I don't know if this successfully "balanced" the scales. It felt "true" to real life, in that the "Democrats" love to concede their points, but in terms of a balanced argument, Billy kept conceding over and over and over again.
Does that make it a author voicebox? Or just a tough execution to toe the lie on? Hard to say which kinda puts it in that level of potential satire, I guess.
It felt terminally online, in how long these conversations went on and the talking points of them, which I guess is true to the nature of the sort of people who needs to have these arguments in the flesh. While the "conservative" arguments felt true to what's most publicly visible, I don't know if the "progressive" arguments matched (but that might be cause the work was unwilling to concede any grounds to the "prog" pov).

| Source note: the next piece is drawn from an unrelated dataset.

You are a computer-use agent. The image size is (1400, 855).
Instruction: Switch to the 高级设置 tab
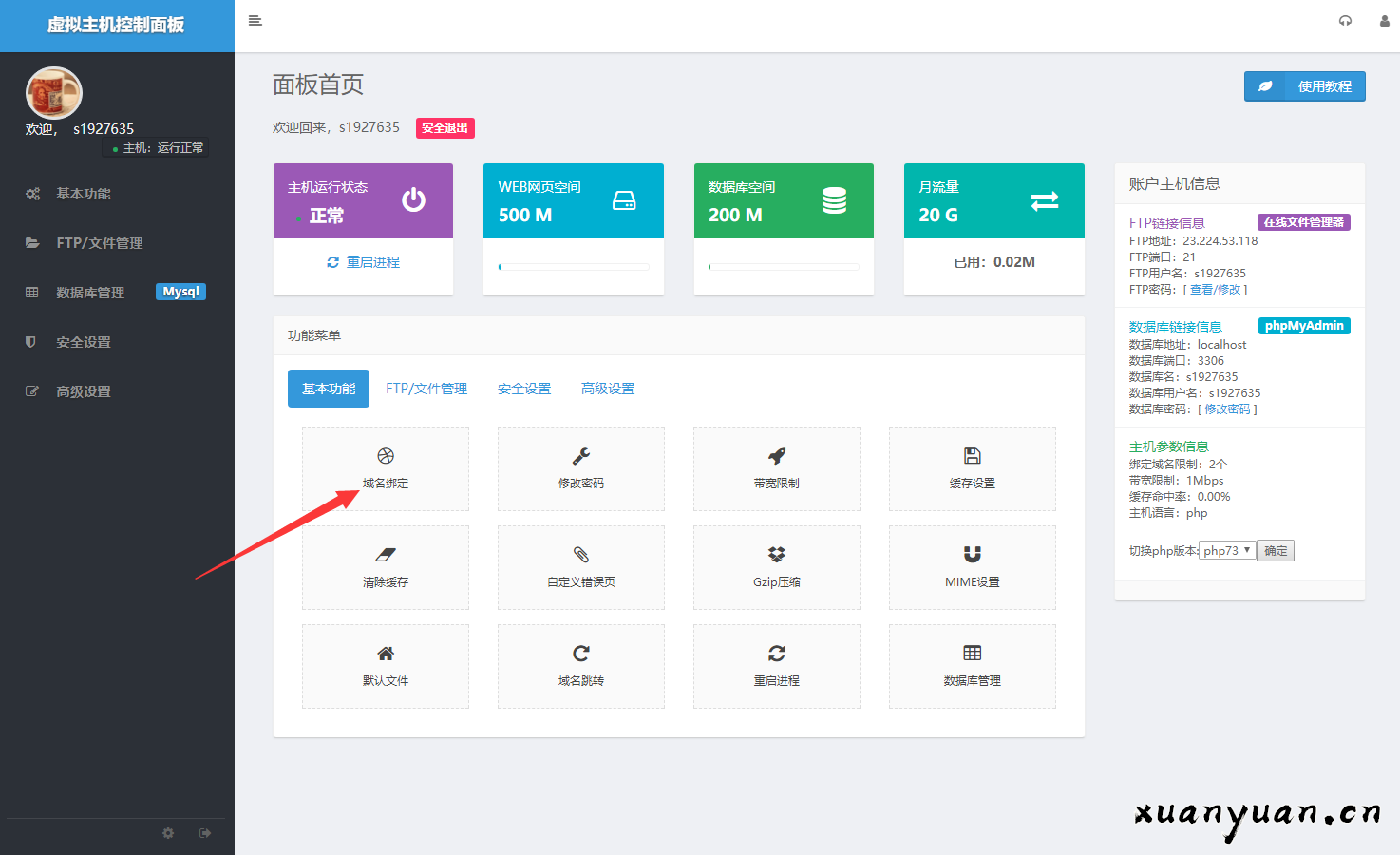608,388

It felt more like Billy's views were superficial and/or he had Daddy issues back to his own conservative father, and while I think that would have been interesting if it was actually explored more in depth (while not also simultaneously becoming one of those "turn conservative propaganda" works) I don't know if that was an intentional reading of the work.
I think the art was nice and captured the vibes of what it wanted to do. I think this was just a very ambitious concept, and you bit off more than you could chew. That, and these bitches needed to acknowledge they loved bickering more than the contents of the words themselves. Talking just to hear their own voices...
I applaud the ambition, but I think this was a tough piece to execute.